Je kunt dus driekwart van je groepsgenoten binnen tien minuten iets laten beweren waarvan zij zelf weten dat het niet waar is. Je zou voor de grap eens moeten vragen wie van zichzelf denkt dat hij tot deze driekwart zou behoren. Waarschijnlijk steekt veel minder dan driekwart van de groep zijn vinger op. Mensen denken dat zij zoiets niet zouden doen (omdat ze denken niet zo beïnvloedbaar te zijn) maar blijken, wanneer ze in een situatie gebracht worden waarin het erop aankomt, dit beïnvloedbare gedrag wel te vertonen (omdat de invloed van de situatie groter is dan zij zelf inschatten).



7.3 De fundamentele attributiefout


Ons gedrag wordt in veel grotere mate dan wij zelf denken beïnvloed door de situatie waarin we ons bevinden wanneer we dat gedrag vertonen. Dit wordt in de gedragsleer wel de fundamentele attributiefout genoemd. Mensen neigen er dus naar om de invloed van de omgeving te onderschatten wanneer we gedrag van mensen willen verklaren. Attributie wil zeggen `toeschrijven aan'. Wat we heel vaak doen is gedrag van mensen toeschrijven aan hoe die mensen nu eenmaal zijn (docenten beweren bijv. dat leerlingen slechte cijfers voor anatomie halen omdat ze niet voldoende capaciteiten hebben of er niet hard genoeg voor werken) in plaats van aan situationele factoren (een slechte docent anatomie of problemen thuis).

Het is trouwens een opvallend verschijnsel dat mensen bij de verklaring van hun eigen gedrag er dikwijls toe neigen om de oorzaken bij voorkeur in de situatie te zoeken. Zou je dus de leerling met de slechte anatomiecijfers vragen hoe dit komt dan zou zij waarschijnlijk wel factoren noemen als: `de docent is niet duidelijk', `de toets zat slecht in elkaar' of `problemen thuis'. Voor je het weet is de docent met de leerling in een soort gekissebis verzeild geraakt waarmee ze geen van tweeën iets opschieten. Kennis van dit soort fenomenen kan er hopelijk toe bijdragen dat jij met zorgvragers niet in een welles-nietes-spelletje verzeild raakt over hoe het komt dat bijvoorbeeld de revalidatie van de zorgvrager zo traag verloopt.

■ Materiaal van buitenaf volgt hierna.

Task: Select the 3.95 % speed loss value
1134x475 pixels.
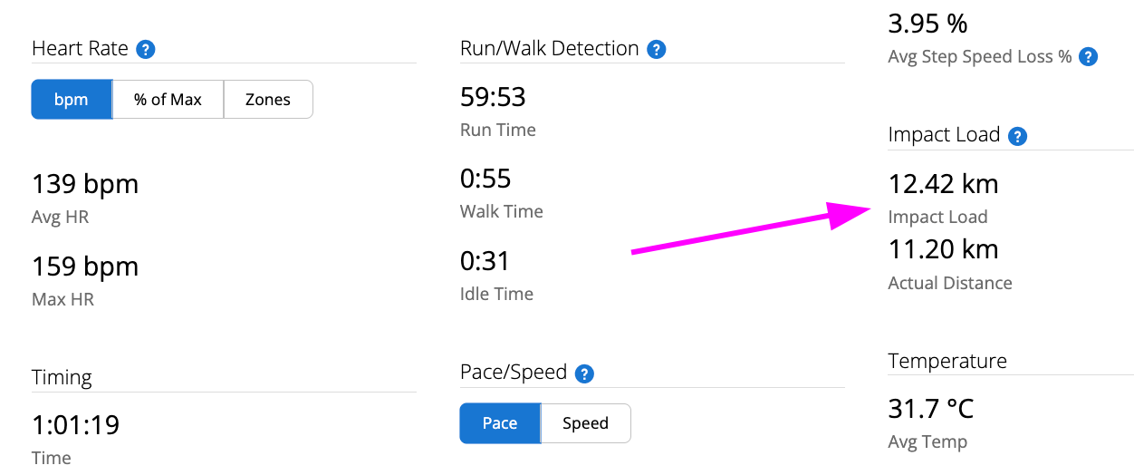Action: click(928, 24)
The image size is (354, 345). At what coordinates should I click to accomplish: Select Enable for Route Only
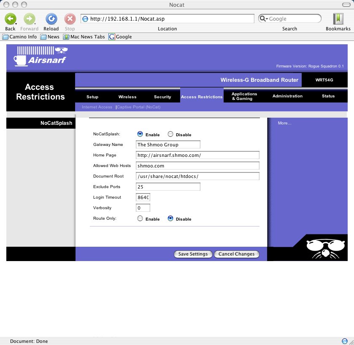tap(140, 218)
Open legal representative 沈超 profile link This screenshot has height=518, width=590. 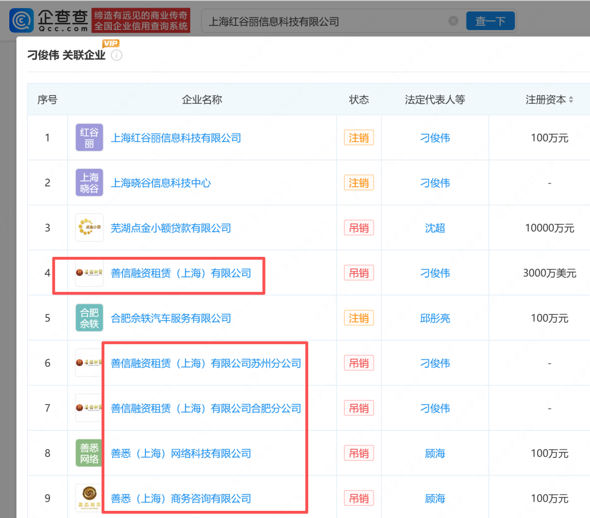click(x=435, y=228)

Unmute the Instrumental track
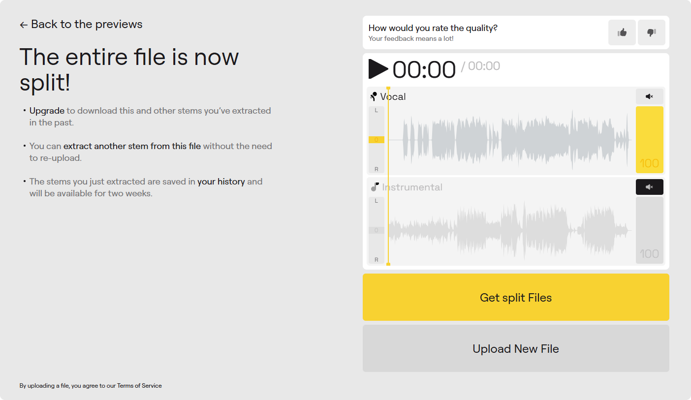[649, 187]
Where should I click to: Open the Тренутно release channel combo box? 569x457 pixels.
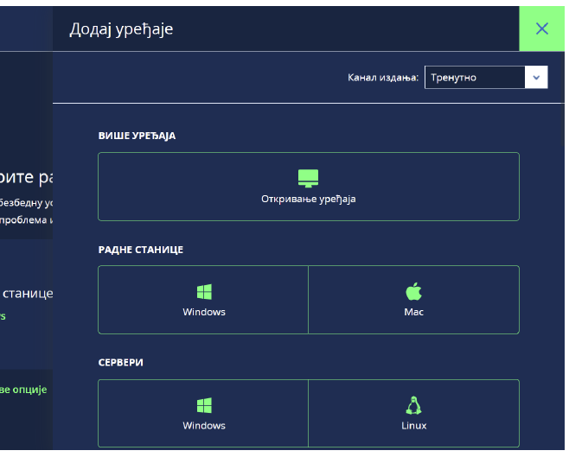(x=475, y=78)
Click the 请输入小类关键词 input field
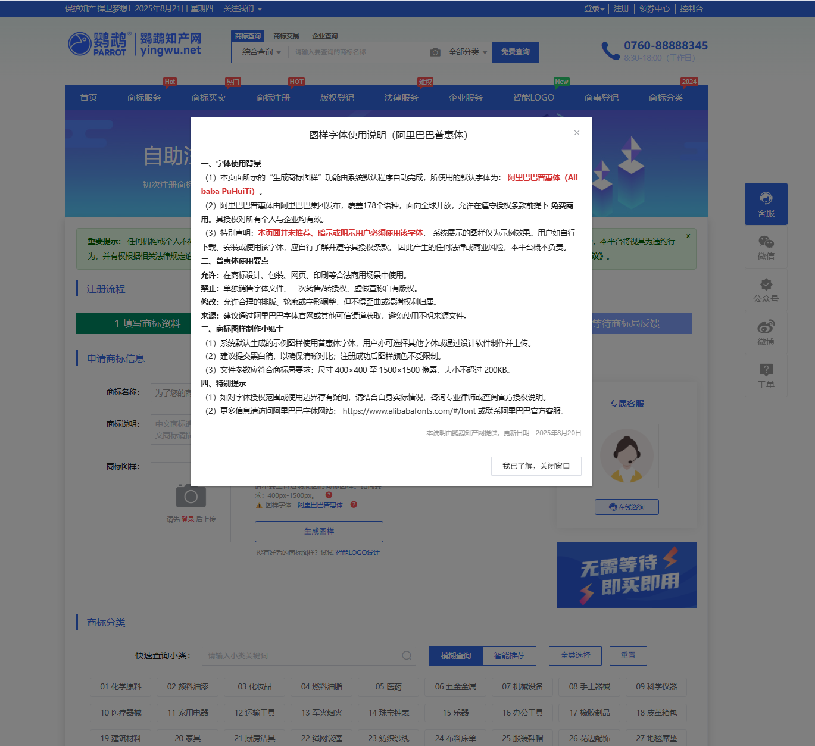The width and height of the screenshot is (815, 746). click(x=301, y=656)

Het feit dat mensen gedrag bij anderen toeschrijven aan hoe ze zijn terwijl die persoon zelf zijn gedrag veel meer aan situationele factoren toeschrijft kan ook menig misverstand en menige ruzie tussen mensen verklaren. Kijk maar eens naar de volgende twee gespreksfragmenten (naar Forsyth, 1987):

Persoon 1 (die het gedrag van de ander waarneemt): "Waarom heb je me niet gebeld gisteravond?"

Persoon 2 (de handelende persoon): "Ik moest nog veel doen, want ik moest nog leren voor mijn tentamen."

Persoon 1: "Je houdt niet meer van me!"


Persoon 1 (die het gedrag van de ander waarneemt): "Heb je er wel aan gedacht de wasmachine aan te zetten?"

Persoon 2 (de handelende persoon): "Och, dat ben ik vergeten"

Persoon 1: "Je hebt ook geen greintje verantwoordelijkheidsgevoel!"

Persoon 2: "Ik heb gewoon teveel andere dingen aan mijn hoofd!"


In beide situaties schrijft persoon 1 het gedrag van de ander aan interne factoren toe, terwijl die persoon zelf een externe verklaring voor zijn gedrag geeft. Op deze manier kunnen attributieverschillen heel wat conflictstof opleveren.


Hoe valt nu te verklaren dat mensen gedrag van anderen veel meer aan de interne eigenschappen van die ander toeschrijven dan ze bij hun eigen gedrag geneigd zijn te doen? Hier bestaan in hoofdlijnen drie verklaringen voor (die elkaar aanvullen):

Ten eerste ken je jezelf natuurlijk veel beter dan dat je een ander kent. Je kent jezelf uit veel verschillende situaties en weet dat je niet in iedere situatie hetzelfde reageert. 'Vandaag doe ik wel erg chagrijnig maar ik ben ook heel vaak vriendelijk dus ik kan niet van mezelf zeggen dat ik een chagrijnig type ben'. Je eigen chagrijnigheid hangt dus duidelijk van de situatie op dit moment af. Als je een ander in een bepaalde situatie chagrijnig vond, ben je meer geneigd de conclusie te trekken dat dat een chagrijnig type is.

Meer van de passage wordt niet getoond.